Provided data Block Start

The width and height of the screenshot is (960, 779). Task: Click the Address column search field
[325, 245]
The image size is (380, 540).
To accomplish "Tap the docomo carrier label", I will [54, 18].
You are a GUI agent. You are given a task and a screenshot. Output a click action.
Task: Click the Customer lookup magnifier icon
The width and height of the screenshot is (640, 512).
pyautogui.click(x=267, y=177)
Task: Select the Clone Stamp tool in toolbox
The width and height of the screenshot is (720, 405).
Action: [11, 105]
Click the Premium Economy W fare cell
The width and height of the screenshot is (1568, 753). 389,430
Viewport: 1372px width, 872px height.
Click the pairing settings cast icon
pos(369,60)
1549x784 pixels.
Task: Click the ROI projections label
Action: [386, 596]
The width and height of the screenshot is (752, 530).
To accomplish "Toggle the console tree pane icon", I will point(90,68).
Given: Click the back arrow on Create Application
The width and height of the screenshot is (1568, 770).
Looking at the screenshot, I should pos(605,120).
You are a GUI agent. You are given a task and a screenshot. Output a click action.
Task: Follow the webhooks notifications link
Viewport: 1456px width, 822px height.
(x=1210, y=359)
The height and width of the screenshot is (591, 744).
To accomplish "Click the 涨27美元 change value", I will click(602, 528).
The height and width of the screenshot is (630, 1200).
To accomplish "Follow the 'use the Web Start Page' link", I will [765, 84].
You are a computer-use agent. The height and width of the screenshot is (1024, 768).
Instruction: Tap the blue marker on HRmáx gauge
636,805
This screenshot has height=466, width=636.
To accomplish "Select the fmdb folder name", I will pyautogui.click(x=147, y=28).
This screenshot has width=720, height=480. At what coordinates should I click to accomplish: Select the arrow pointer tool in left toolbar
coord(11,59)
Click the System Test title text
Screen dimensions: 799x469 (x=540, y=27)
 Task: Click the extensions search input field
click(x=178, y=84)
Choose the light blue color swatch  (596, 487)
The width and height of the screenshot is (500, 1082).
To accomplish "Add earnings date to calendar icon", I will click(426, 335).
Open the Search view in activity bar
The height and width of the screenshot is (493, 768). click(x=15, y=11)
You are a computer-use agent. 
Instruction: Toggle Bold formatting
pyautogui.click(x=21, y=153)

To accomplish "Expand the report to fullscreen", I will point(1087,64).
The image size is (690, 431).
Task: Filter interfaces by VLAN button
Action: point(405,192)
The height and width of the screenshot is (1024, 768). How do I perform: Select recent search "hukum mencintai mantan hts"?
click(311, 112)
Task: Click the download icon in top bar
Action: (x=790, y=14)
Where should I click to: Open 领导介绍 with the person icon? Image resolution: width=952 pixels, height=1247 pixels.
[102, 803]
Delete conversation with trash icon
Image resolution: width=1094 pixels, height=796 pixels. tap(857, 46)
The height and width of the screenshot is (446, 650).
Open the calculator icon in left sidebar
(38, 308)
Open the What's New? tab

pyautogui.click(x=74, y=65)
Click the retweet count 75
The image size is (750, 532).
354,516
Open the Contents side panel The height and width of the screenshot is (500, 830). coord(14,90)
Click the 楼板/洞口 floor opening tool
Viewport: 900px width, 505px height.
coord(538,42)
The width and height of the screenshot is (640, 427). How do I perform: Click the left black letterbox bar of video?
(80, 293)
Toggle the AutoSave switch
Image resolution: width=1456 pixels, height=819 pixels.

Provided data Block End

**Problem:** Could you write out all the data exactly as it is given?

**Solution:**
The width and height of the screenshot is (960, 779). Task: Click the Address column search field
[325, 245]
The image size is (380, 540).
To accomplish "Tap the docomo carrier label", I will [54, 18].
You are a GUI agent. You are given a task and a screenshot. Output a click action.
Task: Click the Customer lookup magnifier icon
The width and height of the screenshot is (640, 512).
pyautogui.click(x=267, y=177)
Task: Select the Clone Stamp tool in toolbox
The width and height of the screenshot is (720, 405).
Action: [11, 105]
Click the Premium Economy W fare cell
The width and height of the screenshot is (1568, 753). 389,430
Viewport: 1372px width, 872px height.
Click the pairing settings cast icon
pos(369,60)
1549x784 pixels.
Task: Click the ROI projections label
Action: [386, 596]
The width and height of the screenshot is (752, 530).
To accomplish "Toggle the console tree pane icon", I will point(90,68).
Given: Click the back arrow on Create Application
The width and height of the screenshot is (1568, 770).
Looking at the screenshot, I should pos(605,120).
You are a GUI agent. You are given a task and a screenshot. Output a click action.
Task: Follow the webhooks notifications link
Viewport: 1456px width, 822px height.
(x=1210, y=359)
The height and width of the screenshot is (591, 744).
To accomplish "Click the 涨27美元 change value", I will click(602, 528).
The height and width of the screenshot is (630, 1200).
To accomplish "Follow the 'use the Web Start Page' link", I will [765, 84].
You are a computer-use agent. The height and width of the screenshot is (1024, 768).
Instruction: Tap the blue marker on HRmáx gauge
636,805
This screenshot has height=466, width=636.
To accomplish "Select the fmdb folder name", I will pyautogui.click(x=147, y=28).
This screenshot has width=720, height=480. At what coordinates should I click to accomplish: Select the arrow pointer tool in left toolbar
coord(11,59)
Click the System Test title text
Screen dimensions: 799x469 (x=540, y=27)
 Task: Click the extensions search input field
click(x=178, y=84)
Choose the light blue color swatch  (596, 487)
The width and height of the screenshot is (500, 1082).
To accomplish "Add earnings date to calendar icon", I will click(426, 335).
Open the Search view in activity bar
The height and width of the screenshot is (493, 768). click(x=15, y=11)
You are a computer-use agent. 
Instruction: Toggle Bold formatting
pyautogui.click(x=21, y=153)

To accomplish "Expand the report to fullscreen", I will point(1087,64).
The image size is (690, 431).
Task: Filter interfaces by VLAN button
Action: point(405,192)
The height and width of the screenshot is (1024, 768). How do I perform: Select recent search "hukum mencintai mantan hts"?
click(311, 112)
Task: Click the download icon in top bar
Action: (x=790, y=14)
Where should I click to: Open 领导介绍 with the person icon? Image resolution: width=952 pixels, height=1247 pixels.
[102, 803]
Delete conversation with trash icon
Image resolution: width=1094 pixels, height=796 pixels. tap(857, 46)
The height and width of the screenshot is (446, 650).
Open the calculator icon in left sidebar
(38, 308)
Open the What's New? tab

pyautogui.click(x=74, y=65)
Click the retweet count 75
The image size is (750, 532).
354,516
Open the Contents side panel The height and width of the screenshot is (500, 830). coord(14,90)
Click the 楼板/洞口 floor opening tool
Viewport: 900px width, 505px height.
coord(538,42)
The width and height of the screenshot is (640, 427). How do I perform: Click the left black letterbox bar of video?
(80, 293)
Toggle the AutoSave switch
Image resolution: width=1456 pixels, height=819 pixels.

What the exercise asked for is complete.